Assigned task
Only the pictures should be dropped; every line of the data must come back exactly as written.

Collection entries
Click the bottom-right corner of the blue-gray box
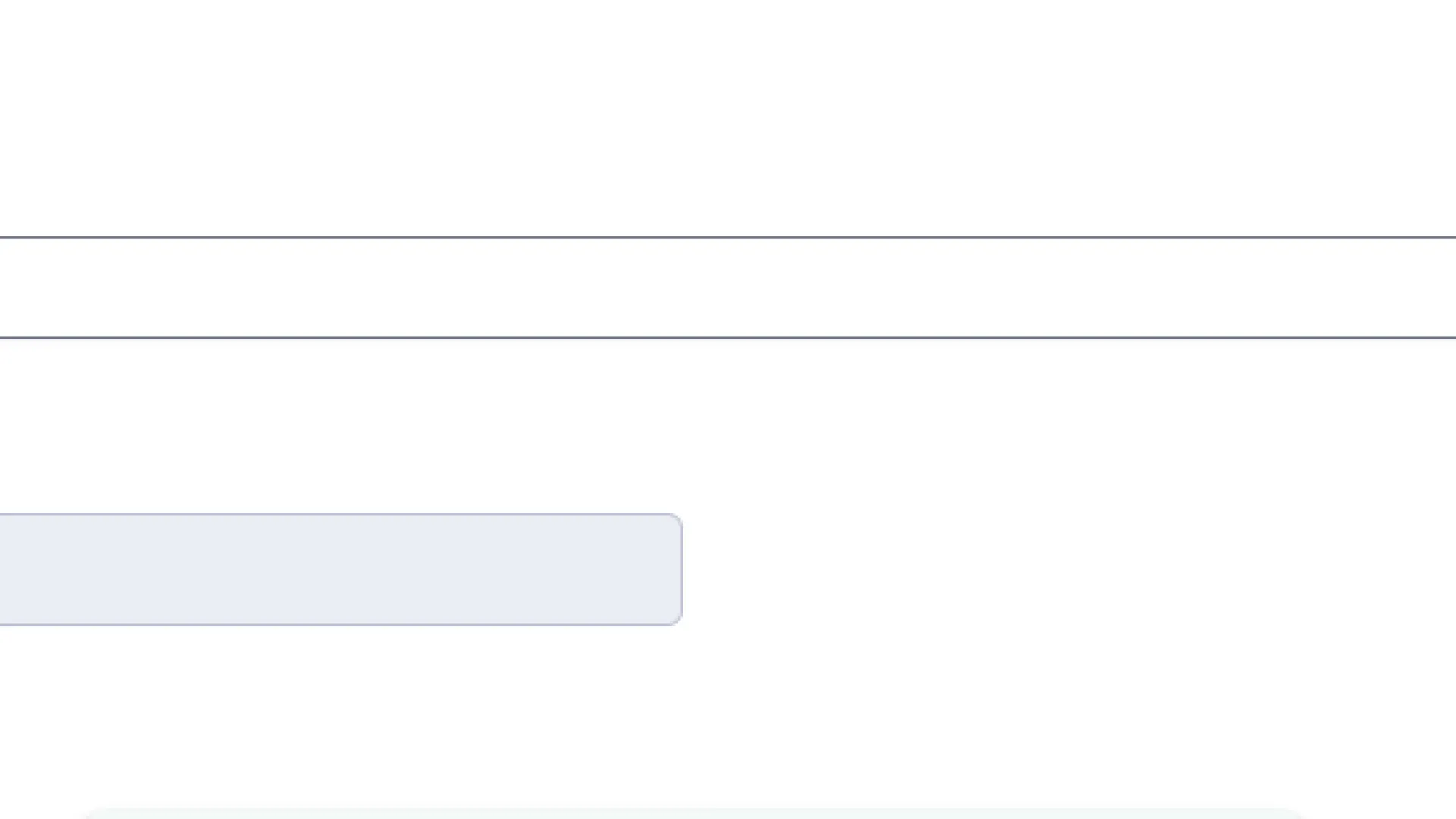 click(x=676, y=620)
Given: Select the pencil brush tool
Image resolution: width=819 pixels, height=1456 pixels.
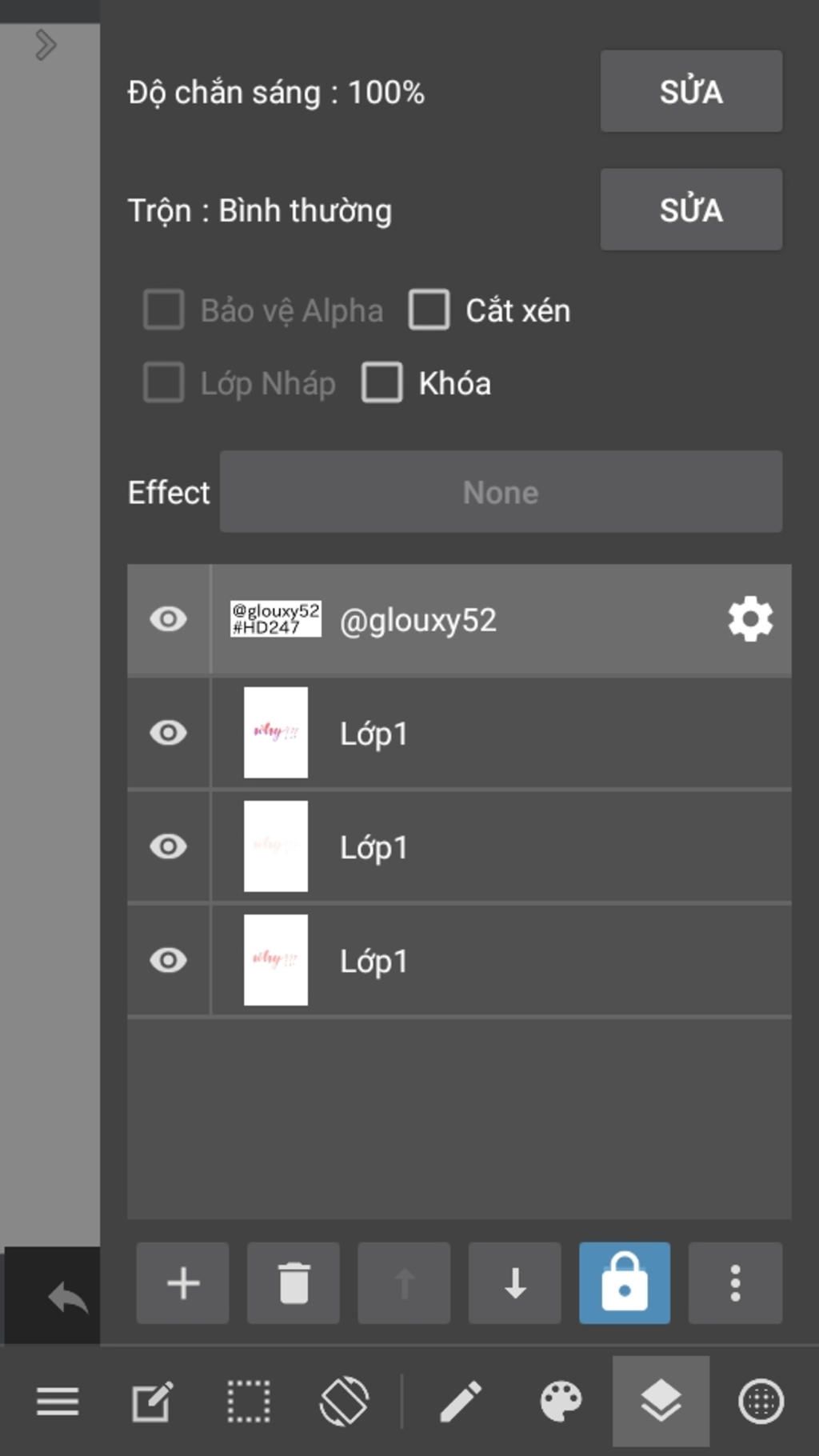Looking at the screenshot, I should (461, 1402).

Response to this exercise
Click the bottom-right corner of the blue-gray box
 click(x=676, y=620)
Given: Select the pencil brush tool
Image resolution: width=819 pixels, height=1456 pixels.
Looking at the screenshot, I should (461, 1402).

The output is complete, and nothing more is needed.